EXERCISE BRIEF » Every line from the line containing "Task: Click the 320 MHz tick under XX panel" through the end of the data is to be reproduced exactly, excluding pictures.
+--
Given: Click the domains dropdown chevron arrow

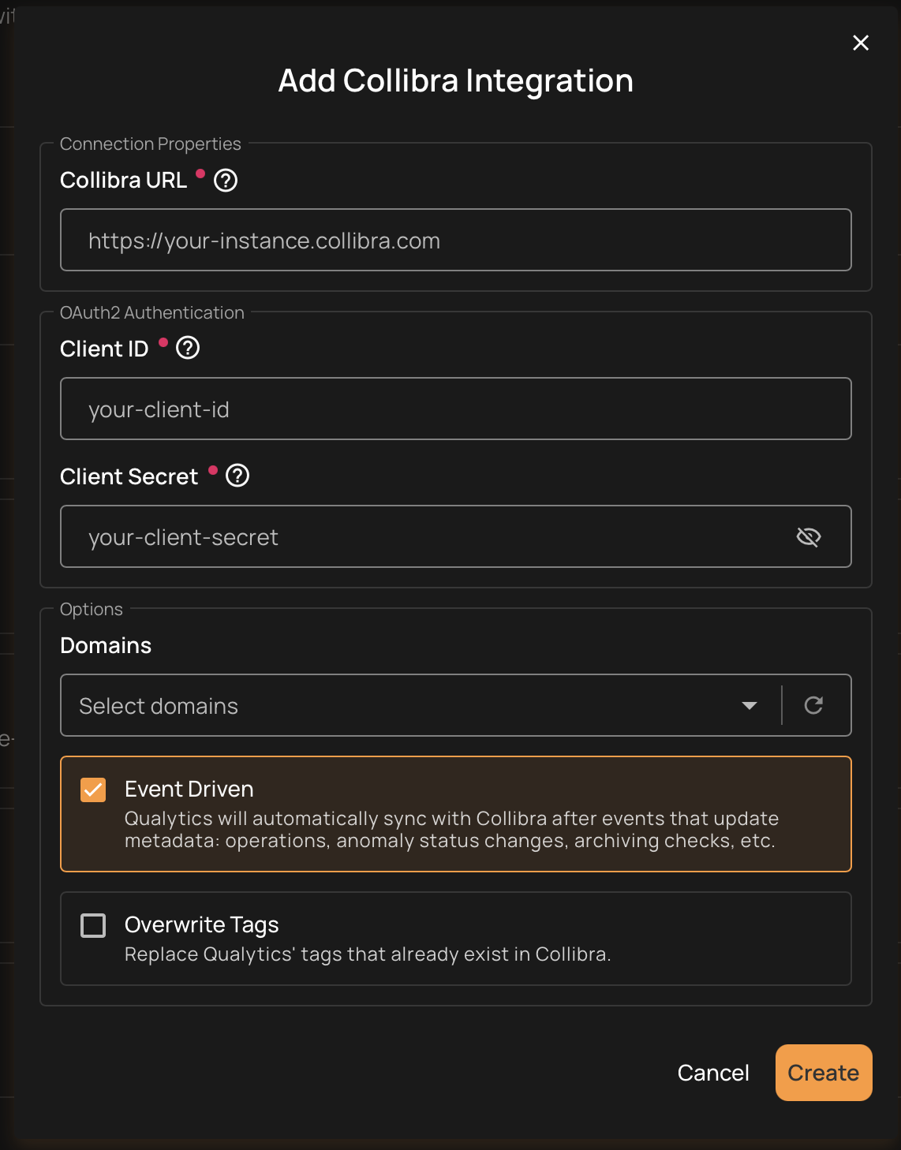Looking at the screenshot, I should tap(748, 705).
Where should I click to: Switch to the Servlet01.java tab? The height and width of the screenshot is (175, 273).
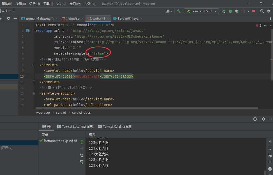[128, 19]
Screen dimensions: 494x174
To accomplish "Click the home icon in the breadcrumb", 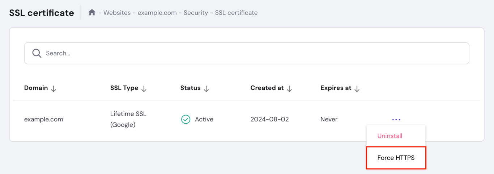I will click(92, 13).
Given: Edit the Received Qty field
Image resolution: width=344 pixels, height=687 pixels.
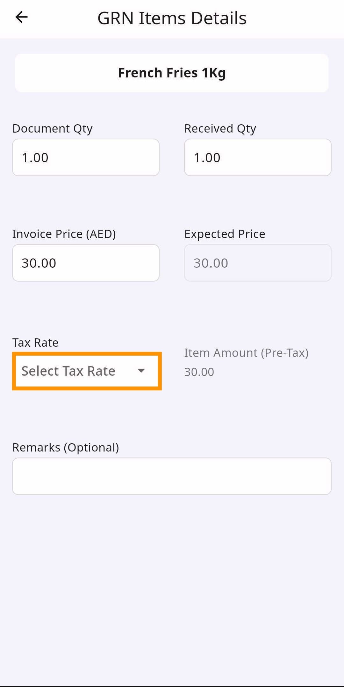Looking at the screenshot, I should coord(258,157).
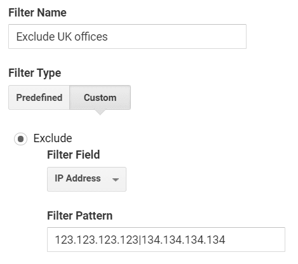This screenshot has height=264, width=298.
Task: Click the Filter Type heading label
Action: [35, 73]
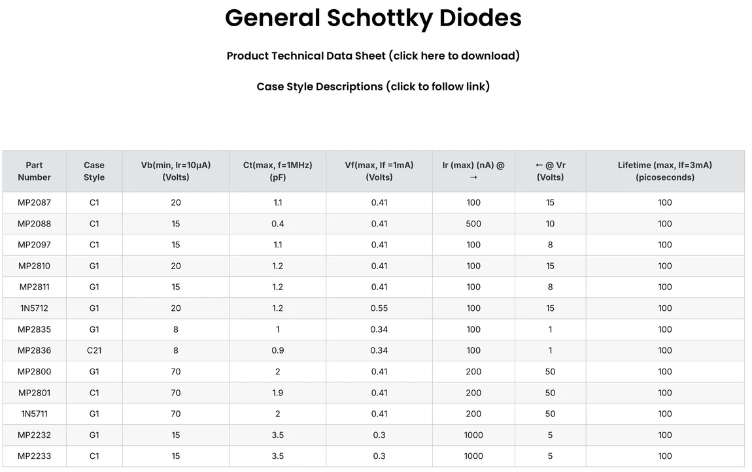The width and height of the screenshot is (752, 472).
Task: Click the MP2800 part number cell
Action: click(x=35, y=372)
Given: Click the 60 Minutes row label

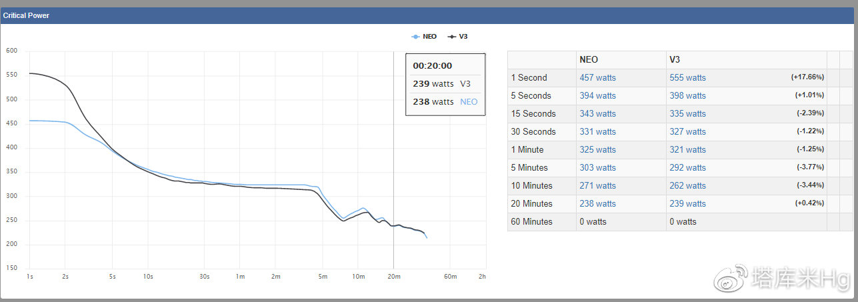Looking at the screenshot, I should [x=532, y=222].
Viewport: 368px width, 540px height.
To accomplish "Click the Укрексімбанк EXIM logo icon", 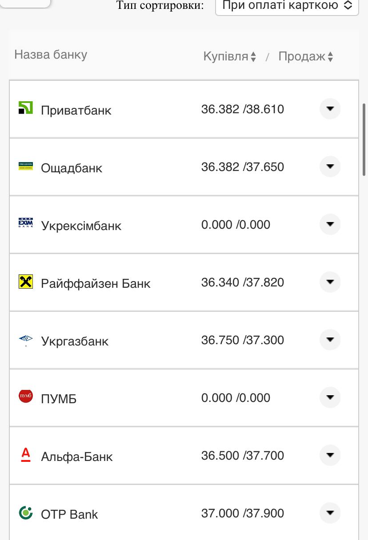I will click(26, 223).
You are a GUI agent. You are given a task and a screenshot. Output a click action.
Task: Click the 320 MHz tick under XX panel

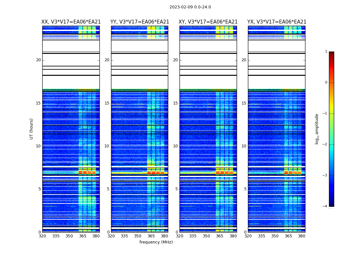click(42, 236)
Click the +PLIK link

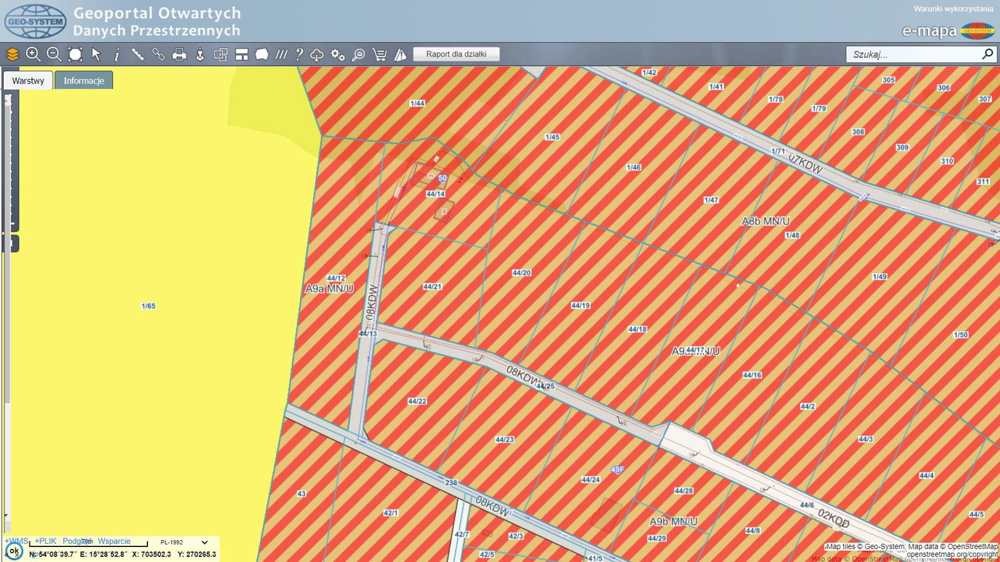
+--
WRITTEN RESPONSE »
Task: Click the 320 MHz tick under XX panel

click(42, 236)
Click the +PLIK link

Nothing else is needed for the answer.